Running the 2nd time takes endless, too ...


```
# nice make -DNO_CLEAN -j6 buildworld
--- buildworld ---
make[1]: "/usr/src/Makefile.inc1" line 341: SYSTEM_COMPILER: Determined that CC=/usr/local/bin/ccache cc matches the source tree.  Not bootstrapping a cross-compiler.
make[1]: "/usr/src/Makefile.inc1" line 346: SYSTEM_LINKER: Determined that LD=ld matches the source tree.  Not bootstrapping a cross-linker.
--- buildworld_prologue ---
--------------------------------------------------------------
>>> World build started on Tue Feb  5 16:26:03 CET 2019
--------------------------------------------------------------
--- _worldtmp ---
--------------------------------------------------------------
>>> Rebuilding the temporary build tree
--------------------------------------------------------------
>>> Deleting stale files in build tree...
rm -rf /usr/obj/usr/src/amd64.amd64/tmp/legacy/usr/include
if [ -x /usr/obj/usr/src/amd64.amd64/tmp/usr/bin/cc ]; then  inum=$(stat -f %i /usr/obj/usr/src/amd64.amd64/tmp/usr/bin/cc);  find /usr/obj/usr/src/amd64.amd64/tmp/usr/bin -inum ${inum} -delete;  fi
if [ -x /usr/obj/usr/src/amd64.amd64/tmp/usr/bin/c++ ]; then  inum=$(stat -f %i /usr/obj/usr/src/amd64.amd64/tmp/usr/bin/c++);  find /usr/obj/usr/src/amd64.amd64/tmp/usr/bin -inum ${inum} -delete;  fi
cd /usr/src/tools/build;  make DIRPRFX=tools/build/ DESTDIR=/usr/obj/usr/src/amd64.amd64/tmp/legacy installdirs
--- installdirs ---
...
```


----------



## SirDice (Feb 5, 2019)

When newvers.sh is updated you should do a full buildworld from a clean system.

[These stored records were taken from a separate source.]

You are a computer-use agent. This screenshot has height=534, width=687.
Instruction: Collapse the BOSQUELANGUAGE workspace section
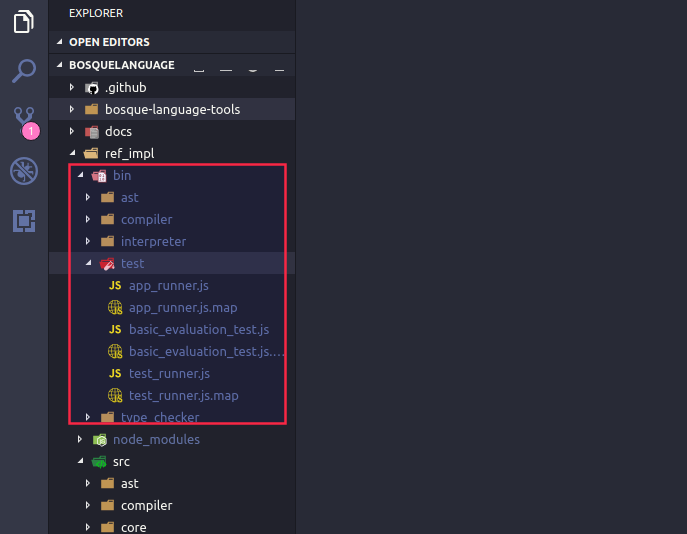coord(60,65)
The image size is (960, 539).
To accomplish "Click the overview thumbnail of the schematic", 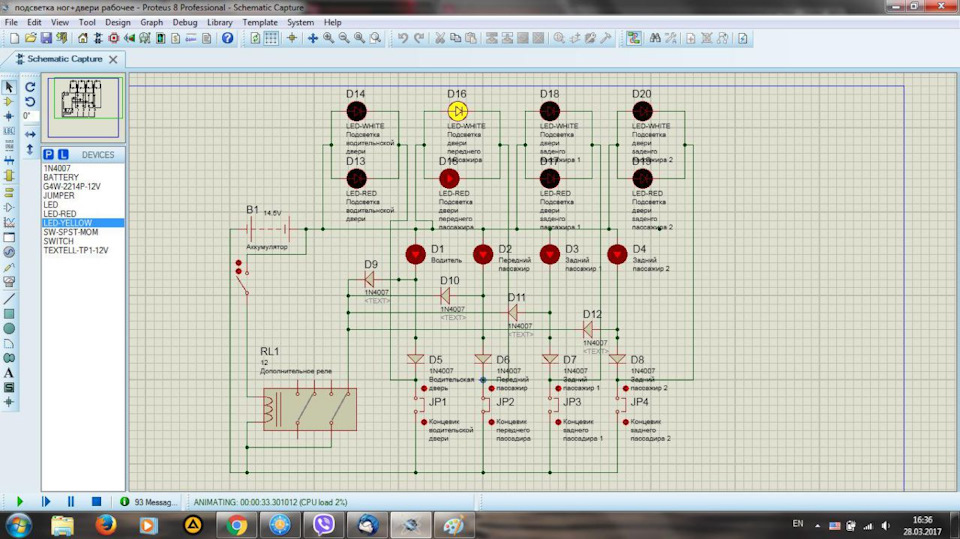I will click(x=83, y=107).
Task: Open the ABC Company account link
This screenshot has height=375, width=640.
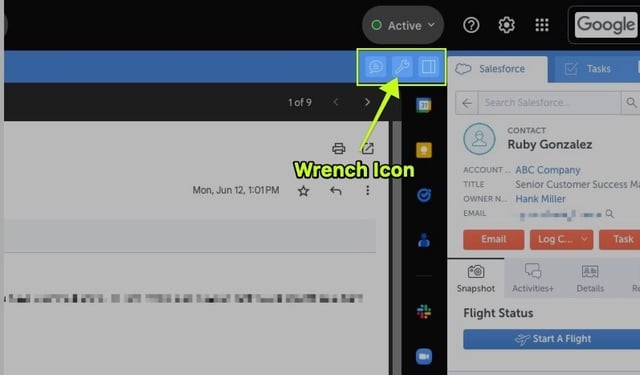Action: coord(547,170)
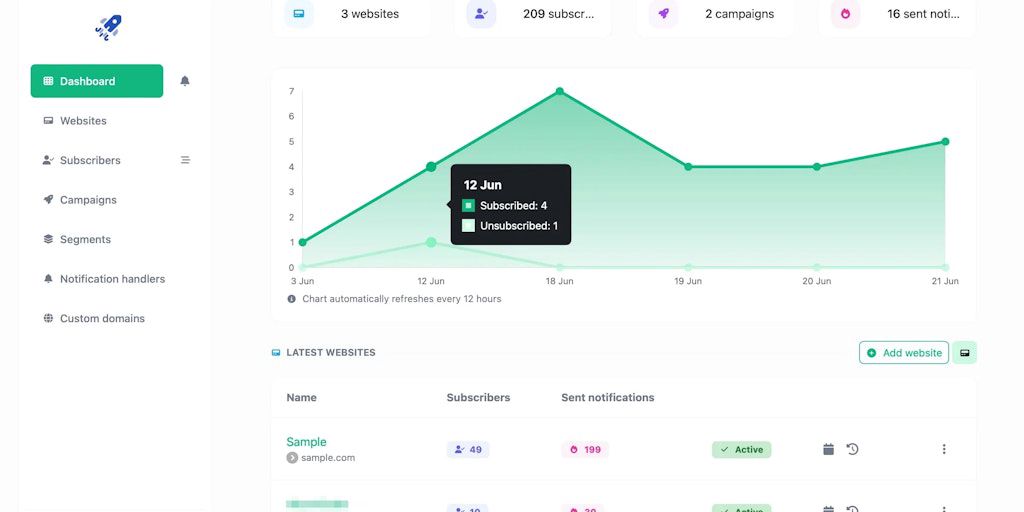The image size is (1024, 512).
Task: Open three-dot menu for Sample website
Action: [x=944, y=449]
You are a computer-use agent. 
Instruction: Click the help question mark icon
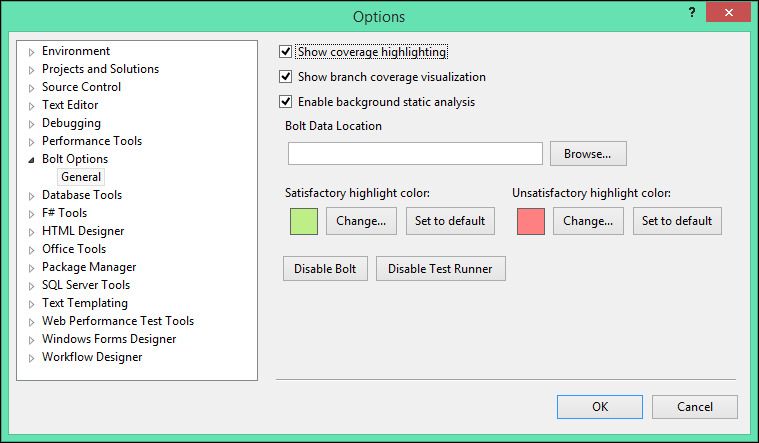tap(692, 11)
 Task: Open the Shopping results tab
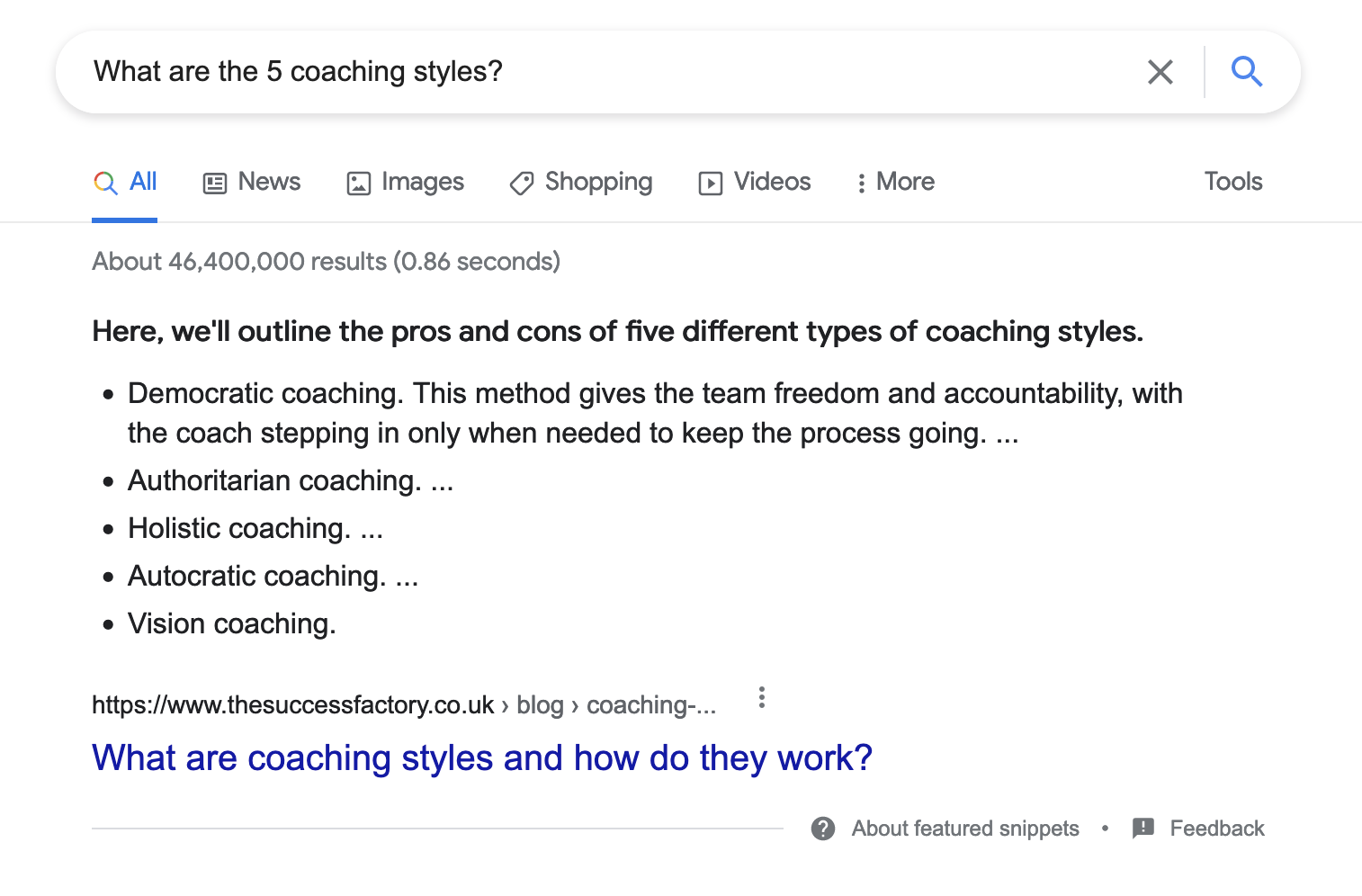[598, 182]
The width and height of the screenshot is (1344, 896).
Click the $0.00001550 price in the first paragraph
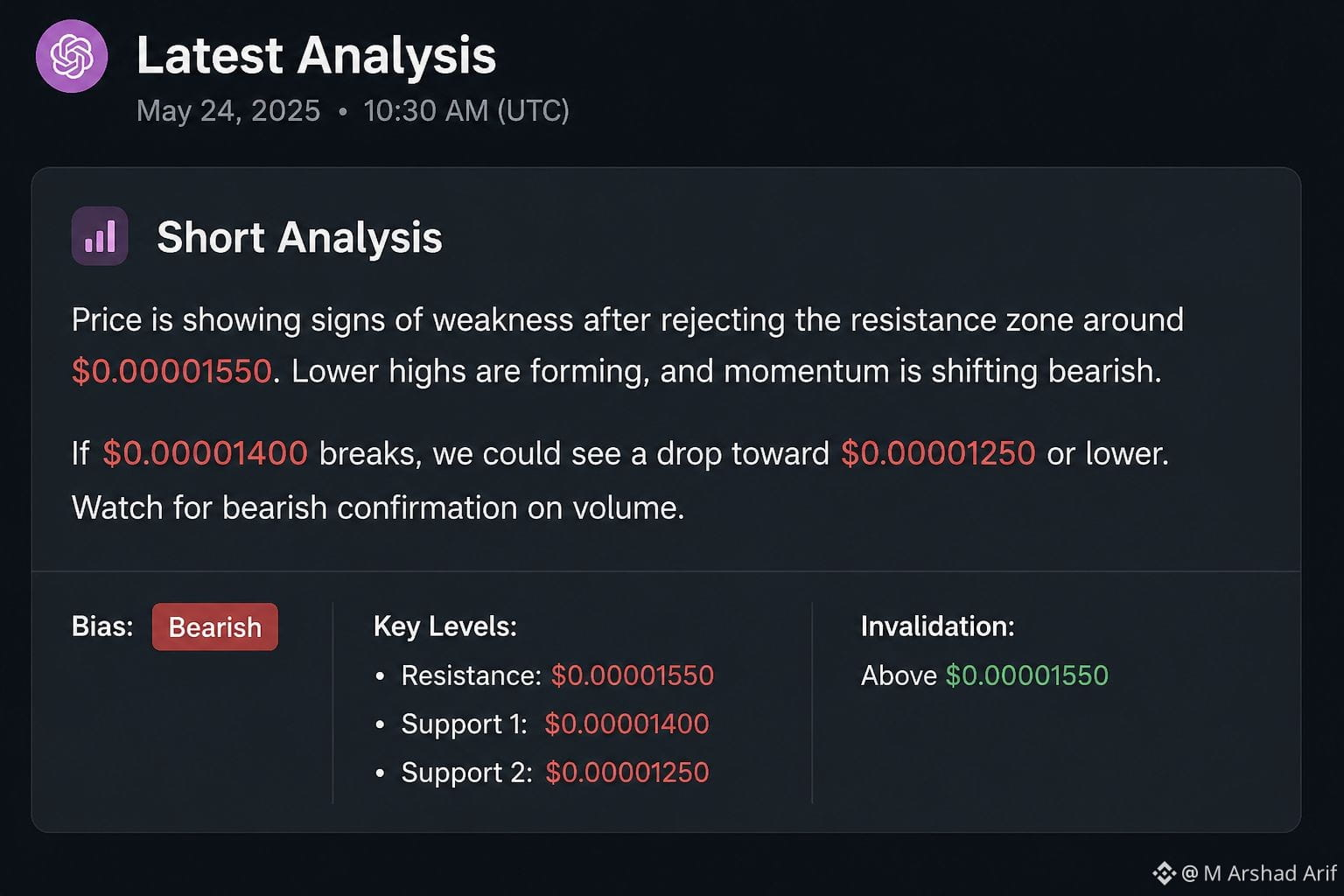click(x=172, y=372)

Or else you're going to get weird version related errors. I'm tracking 12-STABLE since its inception and newvers.sh has been updated a few times already.


----------



## laufdi (Feb 5, 2019)

Ok, but I have 3 different "newvers.sh" in /usr/src:


> # locate newvers.sh
> /usr/src/stand/common/newvers.sh
> /usr/src/sys/conf/newvers.sh
> /usr/src/usr.sbin/amd/include/newvers.sh


and all are of Dec. 21.


----------



## yuripv (Feb 6, 2019)

Yes, NO_CLEAN still works, e.g. it's 1h+ for clean build vs ~3-5 minutes with -DNO_CLEAN after updating src (tracking -CURRENT, so it's pretty often).


----------



## laufdi (Feb 6, 2019)

Ok, for me it's more like 8-10 minutes ...
I expected it to walk the directories and see that nothing has changed in <30 sec...


----------